■ **Try it**
All lines in the records below with the word "will" must be returned.

───── Data for this task ─────

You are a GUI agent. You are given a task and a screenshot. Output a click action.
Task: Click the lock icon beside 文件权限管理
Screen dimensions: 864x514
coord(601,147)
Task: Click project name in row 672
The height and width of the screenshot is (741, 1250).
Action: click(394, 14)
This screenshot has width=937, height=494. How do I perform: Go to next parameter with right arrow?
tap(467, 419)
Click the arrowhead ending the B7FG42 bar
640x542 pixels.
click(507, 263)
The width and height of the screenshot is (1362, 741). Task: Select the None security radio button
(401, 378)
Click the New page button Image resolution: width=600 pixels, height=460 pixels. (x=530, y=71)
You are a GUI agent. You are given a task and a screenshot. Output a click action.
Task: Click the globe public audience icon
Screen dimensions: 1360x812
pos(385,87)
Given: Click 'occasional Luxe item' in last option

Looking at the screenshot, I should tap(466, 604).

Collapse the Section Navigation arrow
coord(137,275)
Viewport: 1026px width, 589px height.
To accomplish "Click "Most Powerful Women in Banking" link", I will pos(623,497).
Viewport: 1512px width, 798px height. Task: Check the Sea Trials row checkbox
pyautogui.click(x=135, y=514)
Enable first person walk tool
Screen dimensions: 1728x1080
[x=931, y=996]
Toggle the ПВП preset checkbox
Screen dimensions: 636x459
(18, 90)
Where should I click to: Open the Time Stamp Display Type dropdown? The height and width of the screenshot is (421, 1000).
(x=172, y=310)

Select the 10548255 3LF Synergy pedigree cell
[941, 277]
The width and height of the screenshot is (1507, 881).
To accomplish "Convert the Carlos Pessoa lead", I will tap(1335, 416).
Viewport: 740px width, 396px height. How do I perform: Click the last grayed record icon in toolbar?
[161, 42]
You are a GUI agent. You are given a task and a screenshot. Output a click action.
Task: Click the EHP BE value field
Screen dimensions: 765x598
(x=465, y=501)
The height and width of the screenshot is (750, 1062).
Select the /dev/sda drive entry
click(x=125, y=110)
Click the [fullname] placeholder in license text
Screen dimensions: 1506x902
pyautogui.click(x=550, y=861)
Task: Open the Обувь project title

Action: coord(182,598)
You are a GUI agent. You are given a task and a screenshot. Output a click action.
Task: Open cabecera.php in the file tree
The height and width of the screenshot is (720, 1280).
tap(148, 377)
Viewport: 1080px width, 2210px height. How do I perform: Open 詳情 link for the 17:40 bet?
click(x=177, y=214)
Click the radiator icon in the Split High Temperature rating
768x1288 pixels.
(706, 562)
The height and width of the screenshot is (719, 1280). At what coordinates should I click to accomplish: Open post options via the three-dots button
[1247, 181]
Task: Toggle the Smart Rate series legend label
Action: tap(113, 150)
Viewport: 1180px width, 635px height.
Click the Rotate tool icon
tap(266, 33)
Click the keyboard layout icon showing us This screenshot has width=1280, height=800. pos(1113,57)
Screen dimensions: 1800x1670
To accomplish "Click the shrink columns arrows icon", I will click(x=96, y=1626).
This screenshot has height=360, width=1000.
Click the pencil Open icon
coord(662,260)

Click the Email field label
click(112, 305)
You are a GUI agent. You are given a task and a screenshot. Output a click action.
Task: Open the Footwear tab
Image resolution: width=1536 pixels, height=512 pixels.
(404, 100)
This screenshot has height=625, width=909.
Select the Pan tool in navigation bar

─────

■ **Result**
To accomplish "Click "Most Powerful Women in Banking" link", I will pos(623,497).
To accomplish "Convert the Carlos Pessoa lead", I will tap(1335, 416).
To accomplish "Click the shrink columns arrows icon", I will click(x=96, y=1626).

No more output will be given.